## Written exercise
Please copy the rows exactly as they appear, starting with the line that contains "Where should I" and going on through the end of the rows.

* start Entries *

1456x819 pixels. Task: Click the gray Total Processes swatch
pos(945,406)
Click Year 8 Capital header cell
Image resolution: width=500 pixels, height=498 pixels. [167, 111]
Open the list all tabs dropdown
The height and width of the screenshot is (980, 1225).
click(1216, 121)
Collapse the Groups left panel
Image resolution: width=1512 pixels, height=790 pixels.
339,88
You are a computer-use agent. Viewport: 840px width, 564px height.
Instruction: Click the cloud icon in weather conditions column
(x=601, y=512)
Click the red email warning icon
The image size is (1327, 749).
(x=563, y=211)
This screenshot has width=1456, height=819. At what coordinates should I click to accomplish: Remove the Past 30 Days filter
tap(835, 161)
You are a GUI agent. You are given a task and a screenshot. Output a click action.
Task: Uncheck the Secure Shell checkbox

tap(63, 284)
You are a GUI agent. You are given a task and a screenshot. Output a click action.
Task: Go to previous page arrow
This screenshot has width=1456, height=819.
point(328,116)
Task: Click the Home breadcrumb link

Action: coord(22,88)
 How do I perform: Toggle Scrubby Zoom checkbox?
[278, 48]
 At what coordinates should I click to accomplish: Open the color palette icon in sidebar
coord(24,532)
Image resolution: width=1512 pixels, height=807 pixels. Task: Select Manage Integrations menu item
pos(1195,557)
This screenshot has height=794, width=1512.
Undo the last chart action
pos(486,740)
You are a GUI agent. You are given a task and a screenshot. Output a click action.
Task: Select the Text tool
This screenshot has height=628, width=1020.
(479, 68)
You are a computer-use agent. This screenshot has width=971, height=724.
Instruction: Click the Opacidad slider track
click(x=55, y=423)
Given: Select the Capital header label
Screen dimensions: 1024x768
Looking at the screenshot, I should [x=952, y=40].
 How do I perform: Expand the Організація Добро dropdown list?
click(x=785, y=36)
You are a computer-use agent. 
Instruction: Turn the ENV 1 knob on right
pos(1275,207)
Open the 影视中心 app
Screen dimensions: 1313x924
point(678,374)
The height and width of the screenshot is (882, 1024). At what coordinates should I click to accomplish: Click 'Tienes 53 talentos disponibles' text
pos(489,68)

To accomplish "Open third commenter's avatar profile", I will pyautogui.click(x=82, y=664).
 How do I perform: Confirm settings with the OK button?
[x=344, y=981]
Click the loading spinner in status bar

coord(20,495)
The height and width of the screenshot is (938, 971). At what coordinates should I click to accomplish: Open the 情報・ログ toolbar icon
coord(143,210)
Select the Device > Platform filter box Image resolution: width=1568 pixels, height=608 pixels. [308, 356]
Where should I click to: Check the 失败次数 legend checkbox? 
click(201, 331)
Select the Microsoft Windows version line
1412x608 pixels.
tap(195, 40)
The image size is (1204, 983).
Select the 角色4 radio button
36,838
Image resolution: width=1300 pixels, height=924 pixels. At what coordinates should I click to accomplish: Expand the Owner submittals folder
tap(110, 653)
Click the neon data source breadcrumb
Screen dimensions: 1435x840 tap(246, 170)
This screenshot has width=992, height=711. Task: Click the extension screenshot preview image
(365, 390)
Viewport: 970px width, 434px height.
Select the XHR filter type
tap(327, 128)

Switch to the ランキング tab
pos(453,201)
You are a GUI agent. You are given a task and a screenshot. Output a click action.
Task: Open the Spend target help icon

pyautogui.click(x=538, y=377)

* end Entries *

## Response
Where should I click to: Check the 失败次数 legend checkbox? 
click(201, 331)
Select the Microsoft Windows version line
1412x608 pixels.
tap(195, 40)
The image size is (1204, 983).
Select the 角色4 radio button
36,838
Image resolution: width=1300 pixels, height=924 pixels. At what coordinates should I click to accomplish: Expand the Owner submittals folder
tap(110, 653)
Click the neon data source breadcrumb
Screen dimensions: 1435x840 tap(246, 170)
This screenshot has width=992, height=711. Task: Click the extension screenshot preview image
(365, 390)
Viewport: 970px width, 434px height.
Select the XHR filter type
tap(327, 128)

Switch to the ランキング tab
pos(453,201)
You are a GUI agent. You are given a task and a screenshot. Output a click action.
Task: Open the Spend target help icon

pyautogui.click(x=538, y=377)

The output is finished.